Prometeo encadenado es una de las obras más inspiradas de la humanidad. Se mueve con
facilidad en un mundo trascendental donde las perspectivas son mayores y más claras que en la
tierra misma. Prometeo es la personificación del espíritu, aceptando el sufrimiento a cambio del
bien que puede hacer. Su orgullo indomable se contrasta con el gárrulo Océano y con la torturada Ío
al mismo tiempo que sus discursos son magníficos argumentos para justificar su conducta; sin
olvidar el abuso de poder que representa en la figura de Zeus.
El conflicto se establece entre dos causas, el mejoramiento de la humanidad y la necesidad
del orden. Esquilo había presenciado el auge del imperio ateniense, y sabía que toda consolidación
del poder implicar el sacrificio de algunas cosas buenas.
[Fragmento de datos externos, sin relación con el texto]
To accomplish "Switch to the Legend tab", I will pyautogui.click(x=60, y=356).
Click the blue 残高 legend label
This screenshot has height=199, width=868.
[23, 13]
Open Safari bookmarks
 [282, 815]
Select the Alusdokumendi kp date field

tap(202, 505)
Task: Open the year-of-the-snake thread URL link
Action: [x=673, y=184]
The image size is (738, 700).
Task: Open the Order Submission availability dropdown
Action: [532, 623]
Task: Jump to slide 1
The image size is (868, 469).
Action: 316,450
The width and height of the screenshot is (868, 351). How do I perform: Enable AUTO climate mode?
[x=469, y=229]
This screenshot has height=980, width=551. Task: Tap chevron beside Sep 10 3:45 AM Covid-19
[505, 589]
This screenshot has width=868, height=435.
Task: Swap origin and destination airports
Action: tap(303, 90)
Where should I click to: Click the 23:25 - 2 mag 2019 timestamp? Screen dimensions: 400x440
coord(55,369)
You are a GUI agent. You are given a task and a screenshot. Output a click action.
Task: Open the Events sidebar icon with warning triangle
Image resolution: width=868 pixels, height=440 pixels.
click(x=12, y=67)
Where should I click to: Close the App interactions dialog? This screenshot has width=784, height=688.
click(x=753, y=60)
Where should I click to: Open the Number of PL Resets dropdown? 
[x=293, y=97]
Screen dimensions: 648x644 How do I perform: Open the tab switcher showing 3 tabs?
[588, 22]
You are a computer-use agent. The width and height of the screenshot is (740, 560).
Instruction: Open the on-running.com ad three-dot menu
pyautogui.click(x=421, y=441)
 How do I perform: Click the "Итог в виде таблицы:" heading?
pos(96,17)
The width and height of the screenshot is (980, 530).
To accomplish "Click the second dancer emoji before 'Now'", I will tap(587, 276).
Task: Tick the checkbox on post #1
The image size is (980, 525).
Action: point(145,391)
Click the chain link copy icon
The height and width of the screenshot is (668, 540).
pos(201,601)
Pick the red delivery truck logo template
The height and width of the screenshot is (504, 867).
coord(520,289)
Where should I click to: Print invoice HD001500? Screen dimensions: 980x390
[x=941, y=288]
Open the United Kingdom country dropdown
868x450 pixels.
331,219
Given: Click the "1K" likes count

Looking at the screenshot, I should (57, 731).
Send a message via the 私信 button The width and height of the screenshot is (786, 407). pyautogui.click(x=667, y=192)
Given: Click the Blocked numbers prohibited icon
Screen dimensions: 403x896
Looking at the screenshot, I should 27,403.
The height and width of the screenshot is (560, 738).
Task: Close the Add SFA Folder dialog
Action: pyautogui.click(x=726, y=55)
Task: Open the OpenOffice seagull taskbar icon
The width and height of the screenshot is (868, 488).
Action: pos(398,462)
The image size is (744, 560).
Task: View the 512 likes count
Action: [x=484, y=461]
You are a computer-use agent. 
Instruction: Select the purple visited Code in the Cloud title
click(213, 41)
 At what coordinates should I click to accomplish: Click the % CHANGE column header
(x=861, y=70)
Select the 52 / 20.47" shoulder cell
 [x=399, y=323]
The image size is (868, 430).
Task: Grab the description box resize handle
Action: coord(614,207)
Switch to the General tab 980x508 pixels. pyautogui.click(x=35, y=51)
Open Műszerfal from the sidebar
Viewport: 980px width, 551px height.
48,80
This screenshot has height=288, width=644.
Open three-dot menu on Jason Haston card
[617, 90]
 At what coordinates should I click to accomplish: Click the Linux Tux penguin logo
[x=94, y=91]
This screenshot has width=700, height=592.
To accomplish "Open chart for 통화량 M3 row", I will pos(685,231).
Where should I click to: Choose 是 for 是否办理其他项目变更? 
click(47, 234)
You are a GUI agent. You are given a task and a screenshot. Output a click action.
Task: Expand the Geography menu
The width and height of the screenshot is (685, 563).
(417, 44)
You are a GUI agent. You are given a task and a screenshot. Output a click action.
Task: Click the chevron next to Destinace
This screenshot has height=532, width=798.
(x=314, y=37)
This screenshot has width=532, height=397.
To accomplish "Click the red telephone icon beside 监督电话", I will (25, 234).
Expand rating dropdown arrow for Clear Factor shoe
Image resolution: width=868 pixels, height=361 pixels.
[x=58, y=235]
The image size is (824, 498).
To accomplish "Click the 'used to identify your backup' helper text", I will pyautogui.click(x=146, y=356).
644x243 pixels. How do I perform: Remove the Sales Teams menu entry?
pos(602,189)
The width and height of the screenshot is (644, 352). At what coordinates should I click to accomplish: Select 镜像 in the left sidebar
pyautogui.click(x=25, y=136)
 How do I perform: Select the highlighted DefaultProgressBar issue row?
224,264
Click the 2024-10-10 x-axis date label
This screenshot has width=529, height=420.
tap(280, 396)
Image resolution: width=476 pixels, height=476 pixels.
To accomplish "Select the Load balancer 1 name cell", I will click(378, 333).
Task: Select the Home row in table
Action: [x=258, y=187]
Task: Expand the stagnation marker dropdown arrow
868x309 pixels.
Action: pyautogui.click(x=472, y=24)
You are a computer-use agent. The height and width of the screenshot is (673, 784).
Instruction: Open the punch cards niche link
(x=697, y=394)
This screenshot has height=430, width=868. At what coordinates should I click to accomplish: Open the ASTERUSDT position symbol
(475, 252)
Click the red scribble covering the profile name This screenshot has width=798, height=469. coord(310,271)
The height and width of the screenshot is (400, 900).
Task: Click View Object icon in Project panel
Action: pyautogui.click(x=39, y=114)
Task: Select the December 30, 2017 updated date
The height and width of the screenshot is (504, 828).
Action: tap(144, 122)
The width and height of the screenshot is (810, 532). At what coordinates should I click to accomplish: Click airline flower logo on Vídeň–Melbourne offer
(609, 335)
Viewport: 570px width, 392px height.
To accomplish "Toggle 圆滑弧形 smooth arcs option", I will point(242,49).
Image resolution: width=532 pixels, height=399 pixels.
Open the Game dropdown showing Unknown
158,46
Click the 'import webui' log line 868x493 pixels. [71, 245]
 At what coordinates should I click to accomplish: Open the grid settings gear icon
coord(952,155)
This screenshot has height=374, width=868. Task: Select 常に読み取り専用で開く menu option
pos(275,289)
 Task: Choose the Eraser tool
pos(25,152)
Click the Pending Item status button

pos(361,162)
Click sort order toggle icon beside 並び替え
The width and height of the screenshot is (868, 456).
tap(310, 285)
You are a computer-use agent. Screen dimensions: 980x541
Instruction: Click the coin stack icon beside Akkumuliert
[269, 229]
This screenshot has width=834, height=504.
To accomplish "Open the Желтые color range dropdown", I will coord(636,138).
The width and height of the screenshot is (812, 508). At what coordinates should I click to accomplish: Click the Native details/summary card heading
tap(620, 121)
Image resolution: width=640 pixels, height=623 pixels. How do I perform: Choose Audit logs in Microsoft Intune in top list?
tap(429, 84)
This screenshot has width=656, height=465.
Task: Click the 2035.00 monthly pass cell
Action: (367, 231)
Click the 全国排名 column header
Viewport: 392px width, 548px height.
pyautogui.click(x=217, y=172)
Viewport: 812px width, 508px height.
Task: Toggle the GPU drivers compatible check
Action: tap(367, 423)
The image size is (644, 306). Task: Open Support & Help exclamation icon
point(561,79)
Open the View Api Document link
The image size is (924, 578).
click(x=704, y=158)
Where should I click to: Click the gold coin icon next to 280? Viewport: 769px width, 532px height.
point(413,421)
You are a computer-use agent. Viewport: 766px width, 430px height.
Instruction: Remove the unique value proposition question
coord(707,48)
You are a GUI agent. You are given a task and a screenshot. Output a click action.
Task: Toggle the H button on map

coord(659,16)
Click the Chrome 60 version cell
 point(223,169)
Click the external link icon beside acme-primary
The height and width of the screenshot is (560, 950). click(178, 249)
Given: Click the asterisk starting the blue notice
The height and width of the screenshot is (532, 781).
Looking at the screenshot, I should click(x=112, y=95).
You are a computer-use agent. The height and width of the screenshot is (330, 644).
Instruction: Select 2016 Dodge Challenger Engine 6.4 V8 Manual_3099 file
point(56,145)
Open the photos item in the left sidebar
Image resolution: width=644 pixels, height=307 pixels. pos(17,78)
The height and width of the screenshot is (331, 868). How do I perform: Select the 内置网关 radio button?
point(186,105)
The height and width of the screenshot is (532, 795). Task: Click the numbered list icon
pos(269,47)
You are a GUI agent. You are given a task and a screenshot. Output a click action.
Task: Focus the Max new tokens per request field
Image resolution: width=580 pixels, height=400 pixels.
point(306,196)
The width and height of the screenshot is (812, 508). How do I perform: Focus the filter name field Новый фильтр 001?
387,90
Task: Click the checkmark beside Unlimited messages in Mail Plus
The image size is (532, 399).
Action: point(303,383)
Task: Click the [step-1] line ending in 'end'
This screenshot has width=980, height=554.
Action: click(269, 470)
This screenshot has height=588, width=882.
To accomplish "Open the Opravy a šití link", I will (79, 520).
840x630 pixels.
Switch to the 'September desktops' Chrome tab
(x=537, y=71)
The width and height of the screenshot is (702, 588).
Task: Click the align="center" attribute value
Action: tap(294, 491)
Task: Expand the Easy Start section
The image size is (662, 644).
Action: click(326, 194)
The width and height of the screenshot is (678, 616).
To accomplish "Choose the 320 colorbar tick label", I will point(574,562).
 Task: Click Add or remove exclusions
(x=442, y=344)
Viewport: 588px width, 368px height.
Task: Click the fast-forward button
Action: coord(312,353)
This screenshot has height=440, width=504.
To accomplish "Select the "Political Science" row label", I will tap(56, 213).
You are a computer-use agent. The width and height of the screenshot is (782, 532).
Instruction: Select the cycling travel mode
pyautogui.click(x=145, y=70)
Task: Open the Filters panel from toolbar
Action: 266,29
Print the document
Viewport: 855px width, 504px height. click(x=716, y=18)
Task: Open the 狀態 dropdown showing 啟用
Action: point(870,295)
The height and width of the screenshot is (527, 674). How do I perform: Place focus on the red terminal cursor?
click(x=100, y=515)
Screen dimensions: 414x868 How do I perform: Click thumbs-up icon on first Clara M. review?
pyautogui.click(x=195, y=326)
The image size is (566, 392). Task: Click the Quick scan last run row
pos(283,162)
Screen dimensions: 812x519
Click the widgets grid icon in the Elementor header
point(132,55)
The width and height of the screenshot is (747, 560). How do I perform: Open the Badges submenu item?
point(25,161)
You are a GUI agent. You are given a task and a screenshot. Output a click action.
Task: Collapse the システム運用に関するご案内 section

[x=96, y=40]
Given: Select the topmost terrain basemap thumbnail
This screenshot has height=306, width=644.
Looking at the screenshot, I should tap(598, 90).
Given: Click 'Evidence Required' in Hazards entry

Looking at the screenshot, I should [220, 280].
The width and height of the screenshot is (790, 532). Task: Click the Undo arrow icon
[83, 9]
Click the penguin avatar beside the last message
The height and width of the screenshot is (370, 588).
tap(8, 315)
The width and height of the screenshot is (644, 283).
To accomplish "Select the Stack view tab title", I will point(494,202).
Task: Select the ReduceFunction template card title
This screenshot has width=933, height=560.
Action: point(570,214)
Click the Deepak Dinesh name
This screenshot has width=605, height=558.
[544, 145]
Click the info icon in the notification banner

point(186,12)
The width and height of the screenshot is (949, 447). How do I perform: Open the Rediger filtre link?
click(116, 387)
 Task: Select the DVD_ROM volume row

Creía que aun los dioses pueden aprender y
perfeccionar sus métodos; por ello concibió una reconciliación final entre los dos poderes opuestos.
La siguiente obra de Esquilo vuelve a tratar la edad heroica y, en 467 a.C., representó una
trilogía sobre los pecados y las calamidades de la casa de Labdaco. Desgraciadamente, solo se
conserva la tercera tragedia, Los siete contra Tebas.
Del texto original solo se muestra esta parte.